Work required: Output only the lines that run from the line holding "The height and" to the end of the data below, including both ends, without any pictures.

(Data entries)
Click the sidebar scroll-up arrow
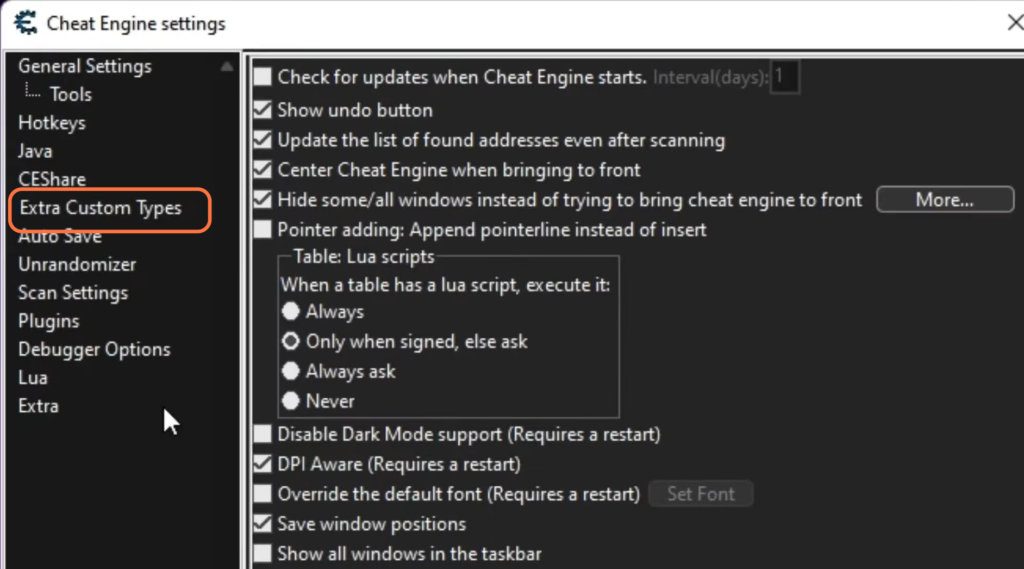Viewport: 1024px width, 569px height. point(227,67)
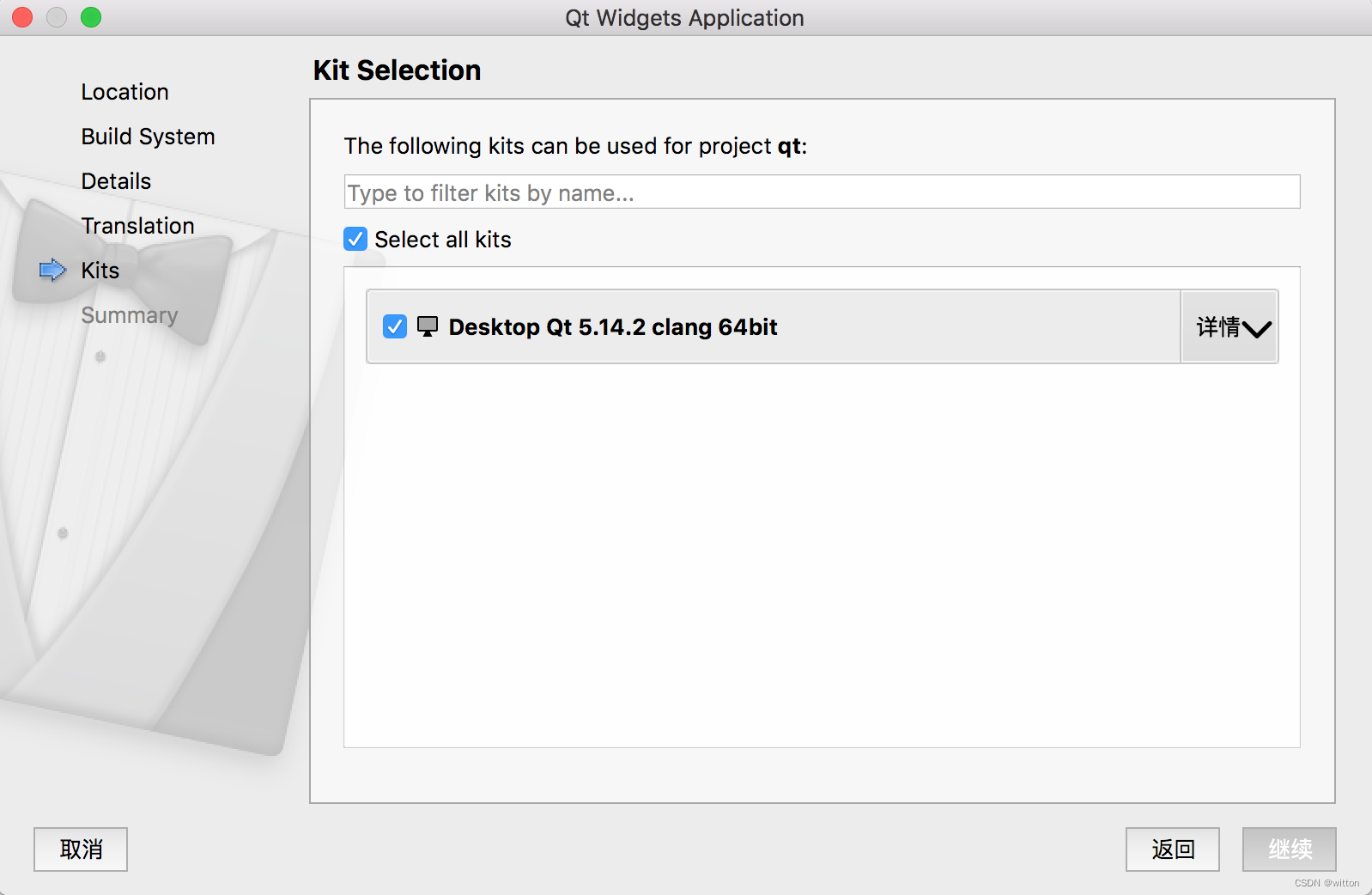Image resolution: width=1372 pixels, height=895 pixels.
Task: Open the Details wizard step
Action: (x=116, y=181)
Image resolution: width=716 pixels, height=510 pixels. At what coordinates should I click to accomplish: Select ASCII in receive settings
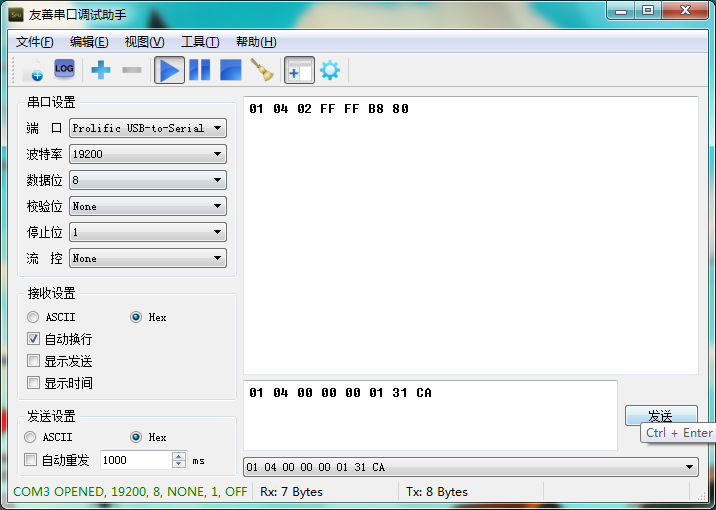coord(34,317)
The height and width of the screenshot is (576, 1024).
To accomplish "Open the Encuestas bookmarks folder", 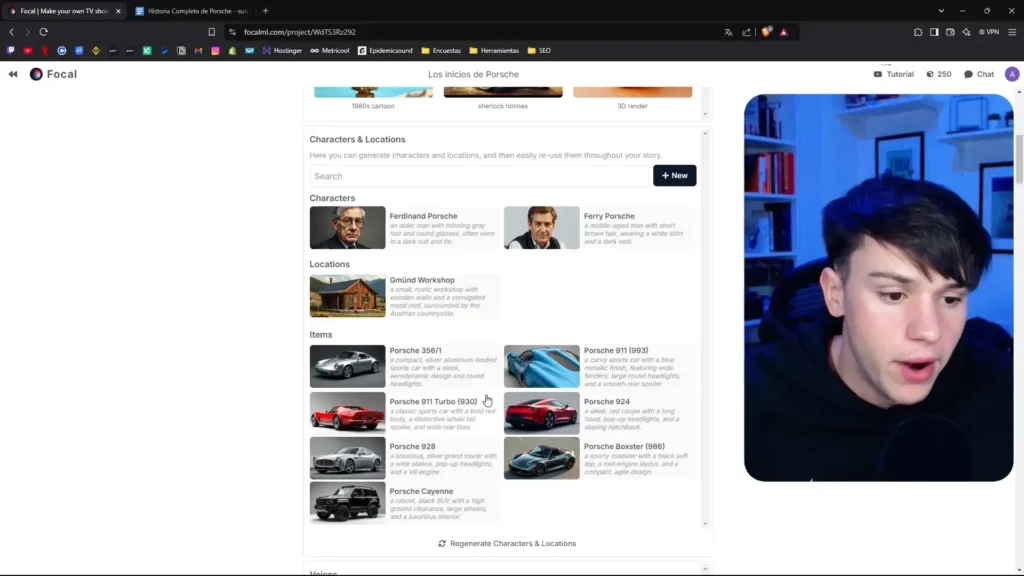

Task response:
The height and width of the screenshot is (576, 1024).
To accomplish "Open the Encuestas bookmarks folder", 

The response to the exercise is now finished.